Saturday 21 March 2009

PC Plum likes it up the...nursery


I had no idea kids TV had become so creepy.

Jamie decided to stir around 6.15am again today and, after three quarters of an hour trying to get him back down, Vanessa mentioned that Teletubbies was on Cbeebies at 7am on weekends. This I could cope with.

I was working in Westminster when Teletubbies first hit our screens back in 1997 and I'm not ashamed to admit that, at one stage, it formed part of my daily routine. I had a telly in my office and, unless something more exciting was happening at 10am, on went BBC2. As a result, there's not a thing I don't know about Tubby Toast or Tubby Custard. Perhaps it's best we leave it at that.

Anyway, after Teletubbies finished (in case you missed the end, it was Po who spilt the Tubby Custard), the Cbeebies presenters came on our screen including a woman with only one hand - apparently the parents have been complaining.
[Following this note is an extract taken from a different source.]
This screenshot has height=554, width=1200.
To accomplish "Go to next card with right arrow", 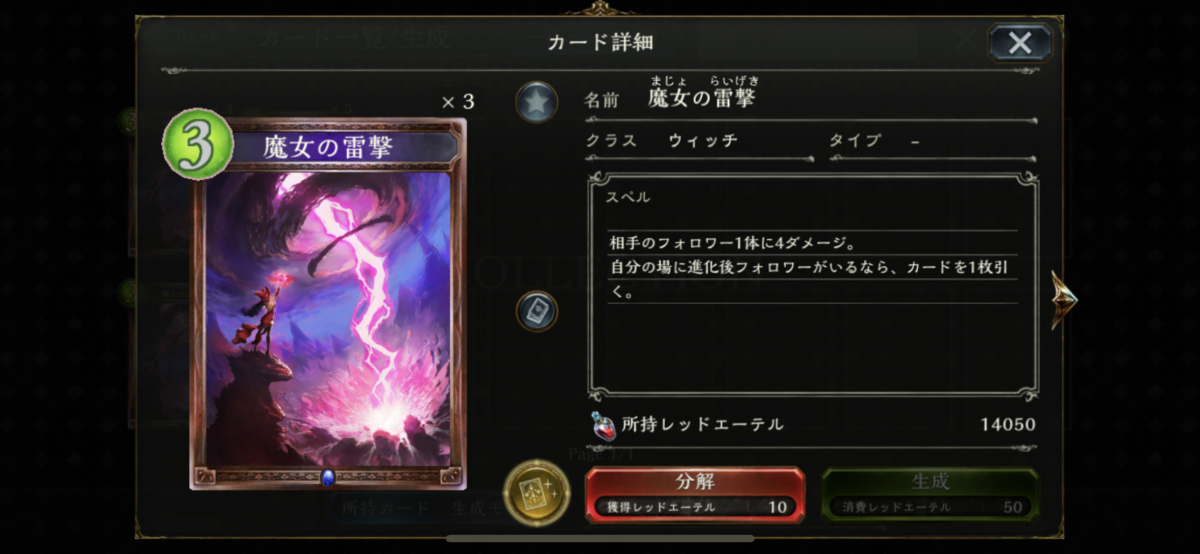I will (1063, 299).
And then it was time for Balamory - have you seen this? It centres on a Scottish nursery attended by a gathering of children from politically correct heaven and staffed by a woman with silly hair, enormous teeth and a thick Highlands accent. The latter started me off on the wrong foot - I mean, how am I going to make Jamie speak with a Norn Iron lilt if he keeps being exposed to all these other silly brogues? I'm already fed up telling Yorkshire folk to shush every time they come anywhere near him.
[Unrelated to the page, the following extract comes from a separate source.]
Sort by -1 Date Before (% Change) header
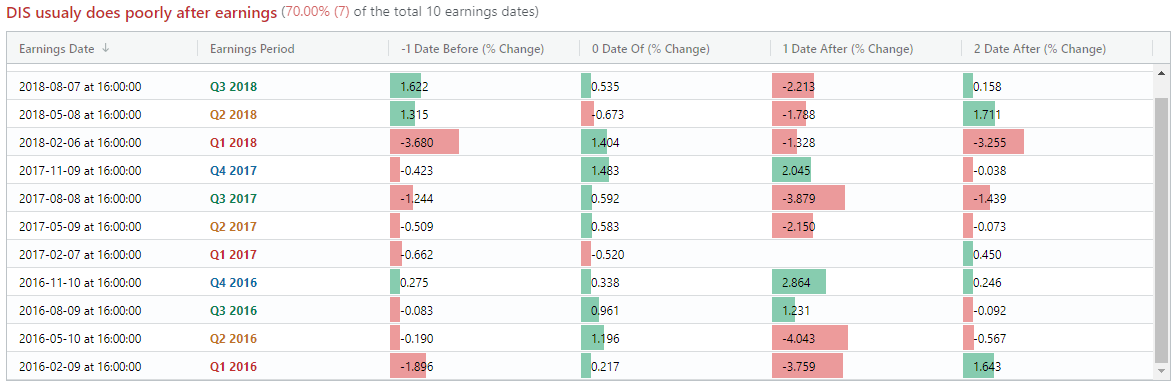This screenshot has width=1174, height=384. [472, 49]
So, off goes silly woman with her indecipherable smiley ramblings before the door knocks and on the other side is PC Plum. If you've seen Balamory, I need say no more. But if you haven't, well, where does one begin?

Let me put it this way, I think he probably gets more out of putting on his uniform than any other part of his policeman day. Unless he has a shower back at the station. Camp as a row of fat tents. Wearing scarves. Knitted by their mums. Hopefully you've got it.

Right, so in minces PC Plum to announce plans for his new campaign - making Balamory hunkydory (with the emphasis on hunk, from his point of view). To cut a very long story short, he delighted in giving some man a finger-wagging telling off for being messy, then someone apparently nicked his bike (yea!), then it turned up (boo!) with flowers in its carrier basket (bleugh!) Then the big toothed nursery woman came back on the scene, blurted out some rubbish in Scottish before the PC parents arrived to take their shiny sprogs home.

I'm really not convinced this sort of thing is good for my development, never mind Jamie's. But, at 7.30am tomorrow, I might just check once again.

Between now and then, it's Wales v Ireland with Ireland going for the Grand Slam. The Guinness and the toilet rolls are in and everything is crossed.